- unwelcome change
- unwelcome pressure
- indoctrination
- courage and endurance
- working underground
- learning about heroism
- aftermath


- further reading


Unwelcome change

On April 10, the day after the German invasion, the leader of Norway's Nazi party, Vidkun Quisling, declared himself to be prime minister. The announcement was received with such scorn and ridicule that within a few days Adolf Hitler sacked him, and introduced a German Nazi, Josef Terboven, as 'Reichskommissar'. The new commander immediately stripped the press of its freedom and banned listening to foreign broadcasts (particularly the BBC's).

At first the Norwegian army, with some British and French military backing, had given armed resistance to the invaders, but without result, and they surrendered on June 9. The King and government had escaped to Britain. It was time for other kinds of resistance.

Despite the risk of punishment, some people secretly listened to the foreign news and passed it on by word of mouth and in chain letters of encouragement. When all radios were confiscated (from September 1941), over 300 'underground' newspapers sprang up, carrying news obtained from concealed radios and urging no-co-operation with the Nazi authority. One person would type out several copies (say 20) of each edition, and pass them on for the next 20 readers to type more copies, and so on until there were enough to go round.

People thought up inventive ways to show their solidarity - for a time they wore paper-clips in their lapels or linked as bracelets; small coins, with the King's head brightly polished, were stuck on pins and also worn. To acknowledge the exiled King's birthday - and as far as the German authorities were concerned Norway no longer had a king - people wore 'flowers of loyalty' or the symbol 'H7' (for King Haakon VII). Several hundreds were arrested for this inoffensive act.

All aspects of ordinary life are affected by war and occupation, as the Norwegians quickly found. In September 1941 they discovered that their children's daily milk supply was being diverted to the occupying German army. The trade unions at once mounted a protest strike, which they knew was a risky move. Two days into the strike several union leaders were executed by firing squad.
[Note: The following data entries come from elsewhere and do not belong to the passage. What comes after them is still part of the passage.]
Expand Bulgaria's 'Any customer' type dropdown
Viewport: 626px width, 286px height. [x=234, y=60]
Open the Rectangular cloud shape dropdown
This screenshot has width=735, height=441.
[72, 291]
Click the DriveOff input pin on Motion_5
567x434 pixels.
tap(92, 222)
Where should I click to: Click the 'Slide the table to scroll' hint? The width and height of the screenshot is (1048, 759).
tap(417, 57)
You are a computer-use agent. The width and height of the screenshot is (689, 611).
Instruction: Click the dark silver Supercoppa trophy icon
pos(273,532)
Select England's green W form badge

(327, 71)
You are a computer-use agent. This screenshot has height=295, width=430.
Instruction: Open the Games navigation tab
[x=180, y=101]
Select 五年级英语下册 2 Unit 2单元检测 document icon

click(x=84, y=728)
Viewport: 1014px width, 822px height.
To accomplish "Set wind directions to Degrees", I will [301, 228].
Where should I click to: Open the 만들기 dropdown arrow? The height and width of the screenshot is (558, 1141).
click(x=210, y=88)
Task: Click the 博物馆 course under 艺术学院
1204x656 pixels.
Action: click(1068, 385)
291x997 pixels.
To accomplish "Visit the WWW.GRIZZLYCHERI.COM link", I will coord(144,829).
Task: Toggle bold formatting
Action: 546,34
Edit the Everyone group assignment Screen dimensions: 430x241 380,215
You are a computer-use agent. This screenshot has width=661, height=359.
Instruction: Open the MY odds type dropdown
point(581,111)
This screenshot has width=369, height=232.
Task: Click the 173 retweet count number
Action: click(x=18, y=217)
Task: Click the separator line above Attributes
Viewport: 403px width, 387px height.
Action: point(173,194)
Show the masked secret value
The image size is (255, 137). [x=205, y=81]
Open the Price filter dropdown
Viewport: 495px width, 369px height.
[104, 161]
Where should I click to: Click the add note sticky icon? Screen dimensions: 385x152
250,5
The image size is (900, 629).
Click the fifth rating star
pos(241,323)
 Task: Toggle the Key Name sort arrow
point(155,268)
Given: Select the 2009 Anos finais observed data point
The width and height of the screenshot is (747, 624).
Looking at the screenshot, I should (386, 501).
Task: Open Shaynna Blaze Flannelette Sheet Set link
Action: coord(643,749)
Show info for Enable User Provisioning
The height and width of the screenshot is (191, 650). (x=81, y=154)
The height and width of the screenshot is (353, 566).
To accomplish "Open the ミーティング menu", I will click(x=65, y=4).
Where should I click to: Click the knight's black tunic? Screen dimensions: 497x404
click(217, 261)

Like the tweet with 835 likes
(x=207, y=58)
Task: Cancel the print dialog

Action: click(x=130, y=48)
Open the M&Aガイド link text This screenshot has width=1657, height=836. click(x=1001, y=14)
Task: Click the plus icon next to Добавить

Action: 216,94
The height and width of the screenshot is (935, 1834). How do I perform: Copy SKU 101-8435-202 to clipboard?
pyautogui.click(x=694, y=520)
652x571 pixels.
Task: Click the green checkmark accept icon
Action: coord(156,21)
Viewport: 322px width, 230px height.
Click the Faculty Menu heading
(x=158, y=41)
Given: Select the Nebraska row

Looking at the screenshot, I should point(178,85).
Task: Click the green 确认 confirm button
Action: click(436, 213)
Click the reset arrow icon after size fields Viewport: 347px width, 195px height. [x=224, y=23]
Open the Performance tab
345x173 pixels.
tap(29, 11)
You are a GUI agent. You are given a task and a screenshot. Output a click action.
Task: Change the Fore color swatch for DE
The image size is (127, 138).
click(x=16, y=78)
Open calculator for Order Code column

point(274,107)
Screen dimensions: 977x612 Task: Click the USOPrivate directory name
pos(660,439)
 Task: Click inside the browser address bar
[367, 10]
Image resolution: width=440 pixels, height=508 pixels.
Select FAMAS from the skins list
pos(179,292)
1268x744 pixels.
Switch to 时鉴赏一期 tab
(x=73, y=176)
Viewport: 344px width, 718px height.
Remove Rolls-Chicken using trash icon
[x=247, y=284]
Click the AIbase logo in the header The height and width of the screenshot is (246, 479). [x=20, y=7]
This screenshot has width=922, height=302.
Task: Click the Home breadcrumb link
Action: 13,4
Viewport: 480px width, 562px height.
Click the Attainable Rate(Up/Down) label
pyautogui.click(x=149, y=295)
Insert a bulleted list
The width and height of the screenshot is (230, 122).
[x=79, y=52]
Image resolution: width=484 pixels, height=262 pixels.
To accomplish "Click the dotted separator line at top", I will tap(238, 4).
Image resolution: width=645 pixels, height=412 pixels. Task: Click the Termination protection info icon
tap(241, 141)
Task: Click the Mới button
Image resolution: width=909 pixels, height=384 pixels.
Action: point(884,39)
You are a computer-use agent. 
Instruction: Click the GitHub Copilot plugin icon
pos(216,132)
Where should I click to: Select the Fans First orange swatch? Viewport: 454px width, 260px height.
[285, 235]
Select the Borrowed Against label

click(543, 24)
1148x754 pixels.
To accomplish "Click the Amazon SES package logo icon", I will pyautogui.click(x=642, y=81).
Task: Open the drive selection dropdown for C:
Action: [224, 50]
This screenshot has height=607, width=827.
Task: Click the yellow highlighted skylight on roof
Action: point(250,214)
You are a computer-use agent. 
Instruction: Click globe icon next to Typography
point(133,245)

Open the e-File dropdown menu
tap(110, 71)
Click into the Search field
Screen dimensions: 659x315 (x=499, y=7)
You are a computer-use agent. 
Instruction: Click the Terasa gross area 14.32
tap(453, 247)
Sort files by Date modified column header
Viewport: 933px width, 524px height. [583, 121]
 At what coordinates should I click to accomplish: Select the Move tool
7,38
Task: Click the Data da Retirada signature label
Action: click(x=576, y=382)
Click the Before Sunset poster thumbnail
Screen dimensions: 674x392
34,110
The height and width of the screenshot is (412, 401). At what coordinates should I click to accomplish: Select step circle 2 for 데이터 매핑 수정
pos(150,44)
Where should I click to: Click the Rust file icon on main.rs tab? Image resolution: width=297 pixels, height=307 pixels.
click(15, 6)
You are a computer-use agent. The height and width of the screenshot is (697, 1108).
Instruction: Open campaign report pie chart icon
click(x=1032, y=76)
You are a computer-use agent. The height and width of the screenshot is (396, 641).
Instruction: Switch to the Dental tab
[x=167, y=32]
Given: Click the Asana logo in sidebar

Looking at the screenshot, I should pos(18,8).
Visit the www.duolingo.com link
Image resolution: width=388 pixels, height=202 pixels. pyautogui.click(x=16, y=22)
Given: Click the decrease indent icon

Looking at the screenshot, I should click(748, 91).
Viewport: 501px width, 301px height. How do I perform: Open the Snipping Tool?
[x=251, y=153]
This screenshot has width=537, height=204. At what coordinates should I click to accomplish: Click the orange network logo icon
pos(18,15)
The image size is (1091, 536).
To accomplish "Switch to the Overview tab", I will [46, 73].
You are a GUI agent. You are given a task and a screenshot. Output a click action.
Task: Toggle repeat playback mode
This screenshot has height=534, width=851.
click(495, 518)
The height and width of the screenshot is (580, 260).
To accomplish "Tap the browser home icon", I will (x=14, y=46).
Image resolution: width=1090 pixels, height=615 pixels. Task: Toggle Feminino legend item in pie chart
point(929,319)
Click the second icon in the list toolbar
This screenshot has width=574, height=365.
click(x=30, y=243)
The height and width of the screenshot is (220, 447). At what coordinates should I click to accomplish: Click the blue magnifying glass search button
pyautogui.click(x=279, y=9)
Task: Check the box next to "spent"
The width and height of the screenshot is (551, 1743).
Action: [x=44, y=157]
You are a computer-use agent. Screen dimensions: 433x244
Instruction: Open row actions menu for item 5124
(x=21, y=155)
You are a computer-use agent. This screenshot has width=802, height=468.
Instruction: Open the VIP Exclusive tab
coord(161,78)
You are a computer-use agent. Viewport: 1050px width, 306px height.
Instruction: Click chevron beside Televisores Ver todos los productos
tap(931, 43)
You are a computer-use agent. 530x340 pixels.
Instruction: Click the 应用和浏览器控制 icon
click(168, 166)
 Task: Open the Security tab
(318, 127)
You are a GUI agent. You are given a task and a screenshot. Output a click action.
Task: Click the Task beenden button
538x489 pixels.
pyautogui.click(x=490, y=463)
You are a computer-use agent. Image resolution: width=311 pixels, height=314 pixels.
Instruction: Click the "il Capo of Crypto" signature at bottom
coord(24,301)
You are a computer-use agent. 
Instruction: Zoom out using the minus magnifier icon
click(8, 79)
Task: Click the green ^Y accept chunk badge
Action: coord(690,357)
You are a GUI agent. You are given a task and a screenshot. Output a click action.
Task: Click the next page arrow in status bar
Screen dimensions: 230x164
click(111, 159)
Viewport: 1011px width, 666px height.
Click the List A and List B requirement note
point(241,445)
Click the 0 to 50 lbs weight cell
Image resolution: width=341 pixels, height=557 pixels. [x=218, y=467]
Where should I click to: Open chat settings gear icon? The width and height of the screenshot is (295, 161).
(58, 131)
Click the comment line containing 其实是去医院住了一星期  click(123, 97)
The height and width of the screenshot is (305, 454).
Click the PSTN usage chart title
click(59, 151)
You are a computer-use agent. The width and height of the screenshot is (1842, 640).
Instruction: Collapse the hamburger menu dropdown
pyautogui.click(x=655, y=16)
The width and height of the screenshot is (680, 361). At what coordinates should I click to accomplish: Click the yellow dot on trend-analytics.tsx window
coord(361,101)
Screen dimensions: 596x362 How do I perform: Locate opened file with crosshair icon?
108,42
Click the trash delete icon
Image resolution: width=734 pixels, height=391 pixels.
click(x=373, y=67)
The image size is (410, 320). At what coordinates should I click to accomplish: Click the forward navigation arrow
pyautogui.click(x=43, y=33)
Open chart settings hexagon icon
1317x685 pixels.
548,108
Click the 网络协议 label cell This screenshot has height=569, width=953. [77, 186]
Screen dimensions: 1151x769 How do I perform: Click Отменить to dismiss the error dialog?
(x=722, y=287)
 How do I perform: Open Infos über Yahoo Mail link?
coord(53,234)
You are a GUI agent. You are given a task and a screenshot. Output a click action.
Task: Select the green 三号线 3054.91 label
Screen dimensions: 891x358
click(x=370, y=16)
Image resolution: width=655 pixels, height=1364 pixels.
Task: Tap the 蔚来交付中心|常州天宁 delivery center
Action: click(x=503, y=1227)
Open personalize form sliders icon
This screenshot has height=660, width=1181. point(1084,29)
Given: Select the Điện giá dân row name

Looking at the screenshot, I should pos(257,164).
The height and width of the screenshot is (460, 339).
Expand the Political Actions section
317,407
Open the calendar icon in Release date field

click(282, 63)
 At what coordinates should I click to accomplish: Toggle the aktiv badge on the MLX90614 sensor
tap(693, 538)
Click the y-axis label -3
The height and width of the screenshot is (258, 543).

So many people were being imprisoned or executed, simply for trying to maintain a just society in the face of oppression, that an agreement was made, spread by word of mouth alone, to acknowledge their courage with a nonviolent demonstration: on February 17, 1942, almost everyone in Oslo, the capital, stayed at home, leaving all public places deserted, in a silent act of commemoration.

Unwelcome pressure

Reichskommissar Josef Terboven was a determined man. Ignoring resistance, he set up a puppet government made up entirely of Norwegian Nazi party members and abolished all other political parties. His aim was to create a 'corporate state' of Norway (similar to Italy under Benito Mussolini). He planned to pressure the people into adopting Nazi principles by infiltrating Norway's fifty or so professional associations: almost everybody belonged to one.

In November 1940, the new Nazi minister of justice stated that he alone had the right to hire and fire court officials and order judges to retire. The judges appealed to Josef Terboven, but he told them they shouldn't 'presume to question' his decrees. Shocked, they all resigned.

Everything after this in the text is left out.